Celui-ci avait été levé début octobre, quelque trois mois après l’attentat près de Sousse (38 morts). M. Essebsi a également proclamé un couvre-feu sur le Grand Tunis « à partir de 21H00 et jusqu’à demain 05H00 ». Cette mesure sera en vigueur « jusqu’à nouvel ordre », a indiqué à l’AFP le porte-parole de la présidence, Moez Sinaoui. Une réunion du conseil de sécurité nationale est aussi prévue mercredi à 10H00 (11H00 en Belgique).
Tension extrême
Sur le site de l’attentat, près de l’avenue Mohamed-V qui a été bouclée, une journaliste de l’AFP a pu voir un bus en grande partie calciné. De nombreuses ambulances, les pompiers et les forces de l’ordre se trouvaient sur place, où régnait une tension extrême. Plusieurs journalistes ont été agressés par des policiers en civil qui refusaient leur présence sur les lieux. « La plupart des agents qui se trouvaient dans le bus sont morts », a déclaré une source de sécurité sur place. Le ministère de l’Intérieur n’était pas en mesure de préciser combien de personnes au total se trouvaient à bord du véhicule. Un employé de banque du secteur a affirmé à l’AFP avoir entendu « une forte explosion » et « vu le bus en feu ».
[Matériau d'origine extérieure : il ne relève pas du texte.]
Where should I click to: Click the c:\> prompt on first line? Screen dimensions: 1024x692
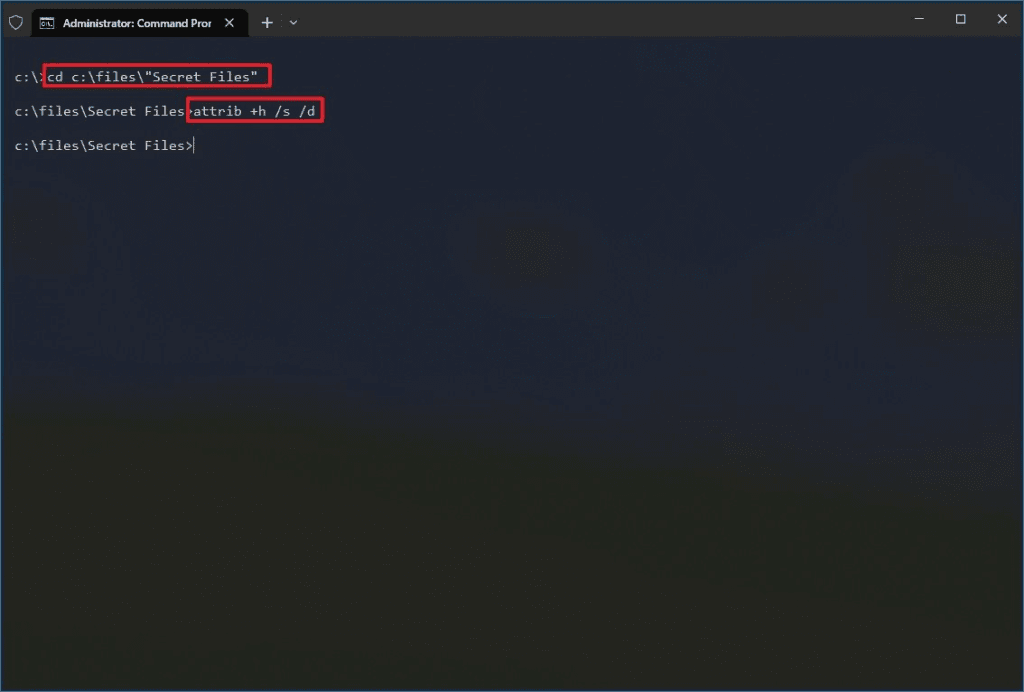coord(28,77)
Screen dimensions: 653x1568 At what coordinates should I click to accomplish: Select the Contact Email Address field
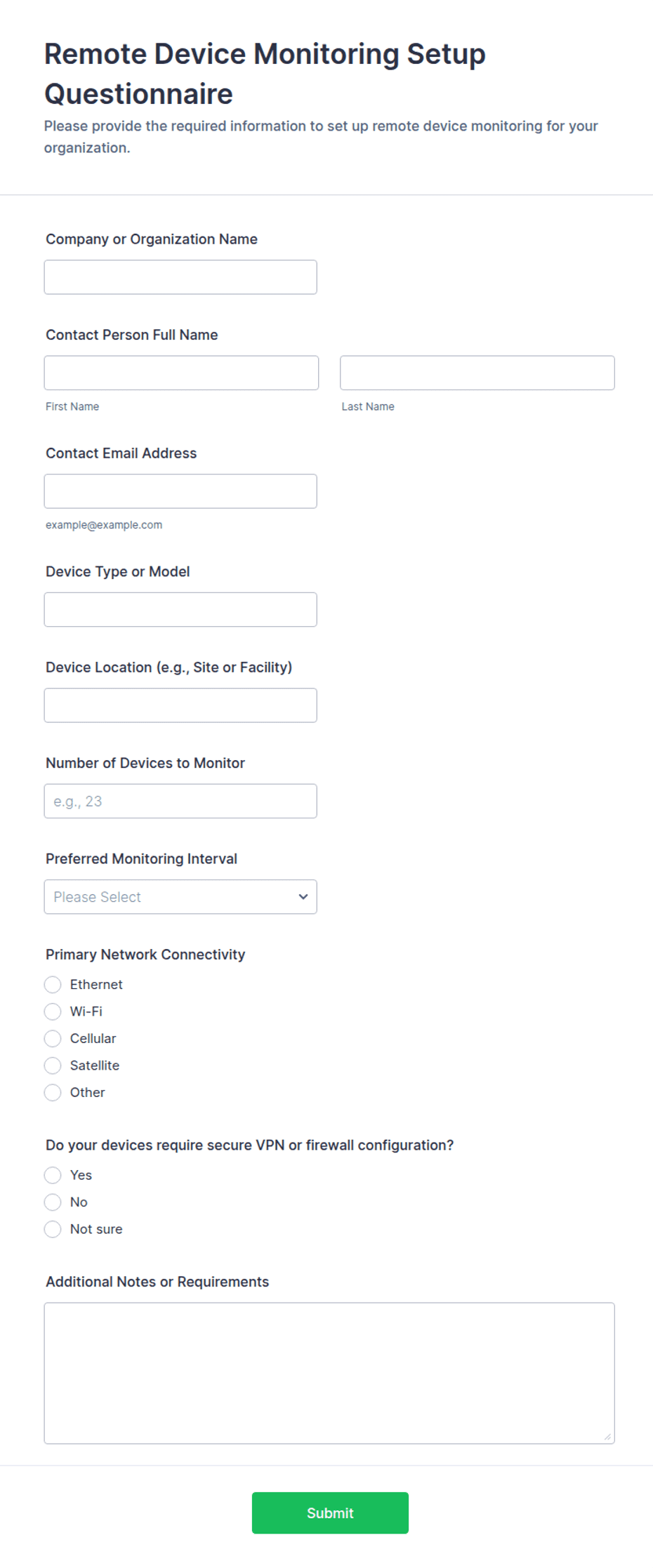point(180,491)
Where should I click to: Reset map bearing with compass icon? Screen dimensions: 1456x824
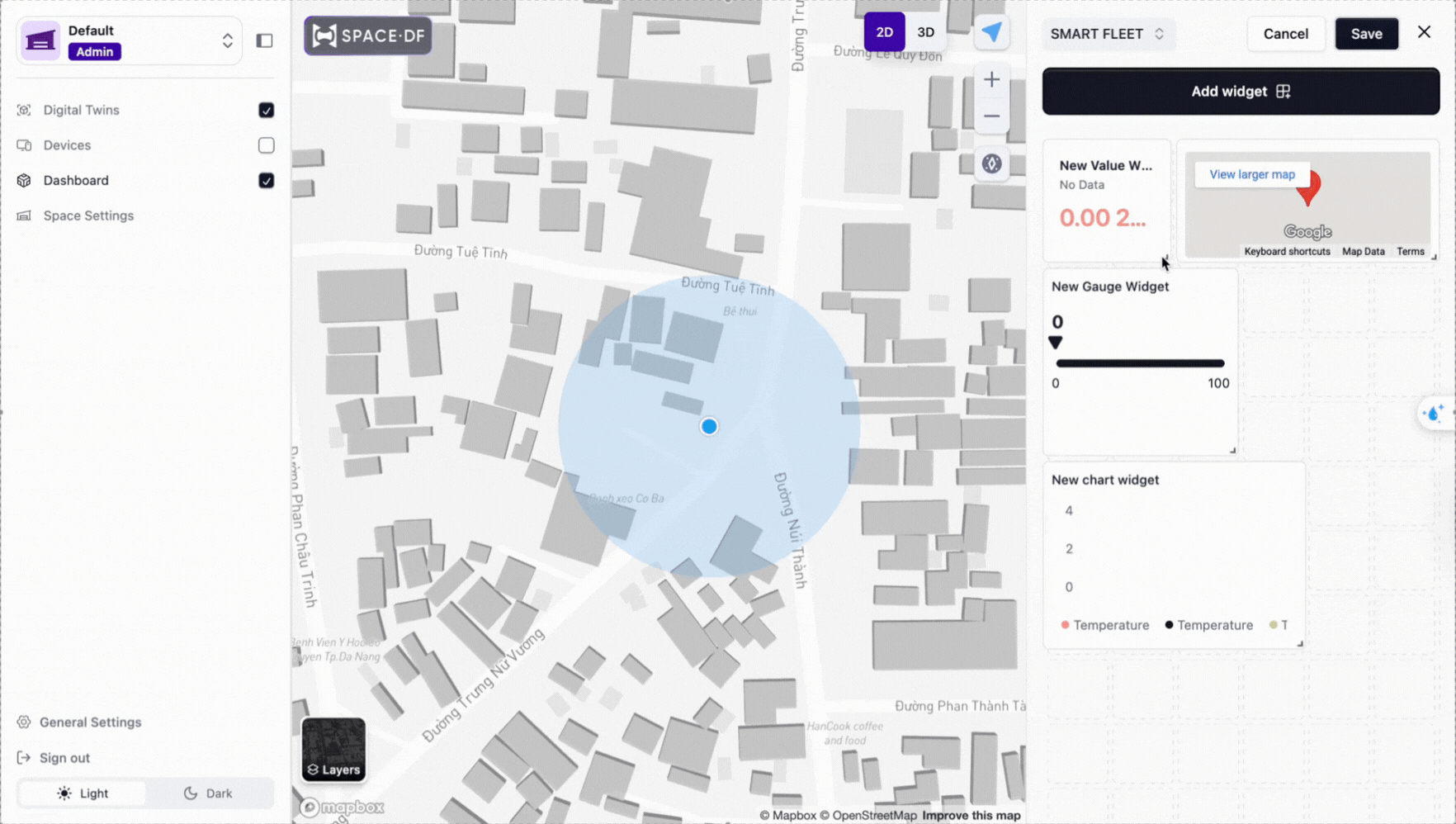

Le Premier ministre Habib Essid et le ministre de l’Intérieur Najem Gharsalli se sont rendus sur place. La sécurité a été renforcée sur l’avenue Habib Bourguiba, située à proximité du lieu de l’explosion et où se trouve notamment le ministère de l’Intérieur. Ce nouvel attentat intervient en plein festival international de cinéma –les Journées cinématographiques de Carthage (JCC)– dans le centre de la capitale. Son directeur Ibrahim Letaïef a exprimé le souhait des organisateurs de poursuivre mercredi. « C’est la seule manière de répondre à ces actes barbares », a-t-il dit à l’AFP. A l’étranger, l’attentat a été condamné « avec la plus grande fermeté » par le président français François Hollande.
« A Tunis comme à Paris, c’est le même combat pour la démocratie contre l’obscurantisme », a-t-il affirmé.
Un berger décapité
La Tunisie fait face depuis sa révolution en janvier 2011 à un essor de la mouvance jihadiste, responsable de la mort de plusieurs dizaines de militaires et de policiers. Cette année, deux attentats revendiqués par le groupe Etat islamique (EI) ont tué 59 touristes étrangers et un policier, celui de Sousse en juin et au musée du Bardo à Tunis, en mars. Le ministère de l’Intérieur annonce régulièrement des arrestations de jihadistes présumés. Sept femmes accusées de faire la propagande de l’EI ont été récemment arrêtées, tandis que les autorités ont annoncé avoir interpellé une vingtaine de personnes qui planifiaient, selon elles, des attaques contre des hôtels et des « bâtiments sécuritaires ».
Il y a dix jours, un jeune berger a été décapité par des jihadistes sur le mont Mghilla (centre-ouest). Un groupe a revendiqué ce meurtre au nom de l’EI, l’accusant d’avoir servi d’informateur aux forces de l’ordre. Les autorités ont réfuté et assuré que l’adolescent avait été tué pour avoir refusé de remettre ses bêtes aux jihadistes. Une opération militaire a été lancée dans la foulée dans le secteur du Mont Mghilla, entraînant la mort d’au moins un soldat et de quatre jihadistes présumés, d’après les autorités. La Tunisie compte des milliers de ressortissants combattant dans les rangs de groupes extrémistes en Irak, en Syrie et en Libye. Les autorités disent notamment pâtir de la situation en Libye voisine, où le chaos a permis l’émergence de l’EI. Elles ont entrepris la construction d’un mur frontalier.